## [Objective]
Please express everything from the line containing "You are a GUI" down to the end of the material below as a JSON list of strings, one string per line, with blank lines skipped and the pictures left out.

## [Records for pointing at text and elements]
* * * * * * *

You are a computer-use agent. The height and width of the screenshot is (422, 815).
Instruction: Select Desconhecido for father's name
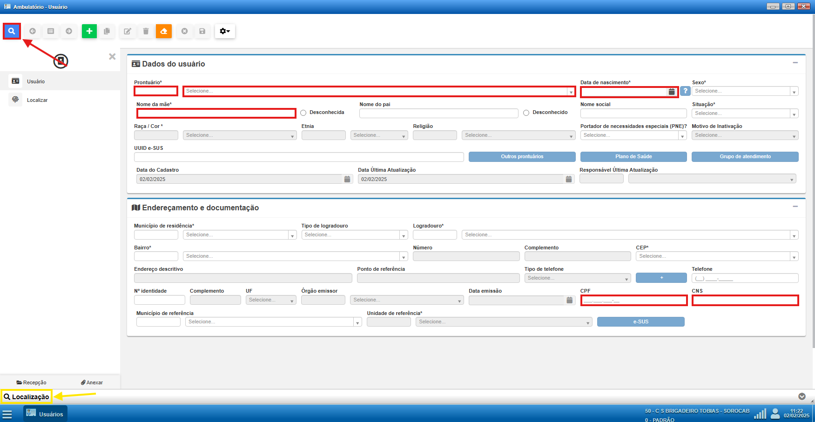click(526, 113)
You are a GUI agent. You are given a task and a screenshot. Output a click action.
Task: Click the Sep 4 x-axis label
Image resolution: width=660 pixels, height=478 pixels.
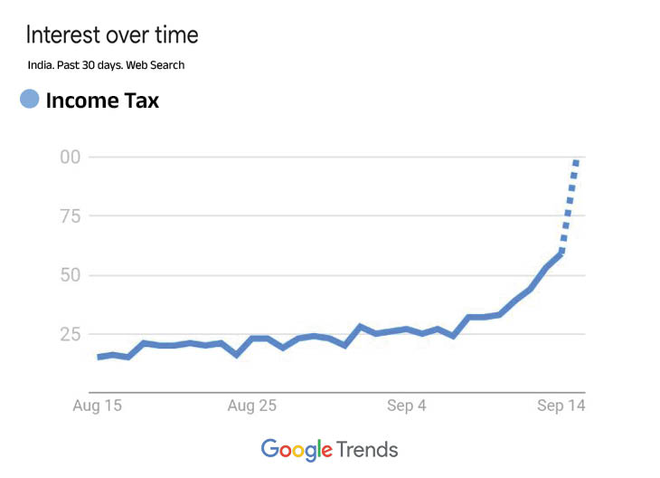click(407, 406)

* * * * * * *

## [Written reply]
[
  "You are a GUI agent. You are given a task and a screenshot. Output a click action.",
  "Task: Click the Sep 4 x-axis label",
  "Image resolution: width=660 pixels, height=478 pixels.",
  "click(407, 406)"
]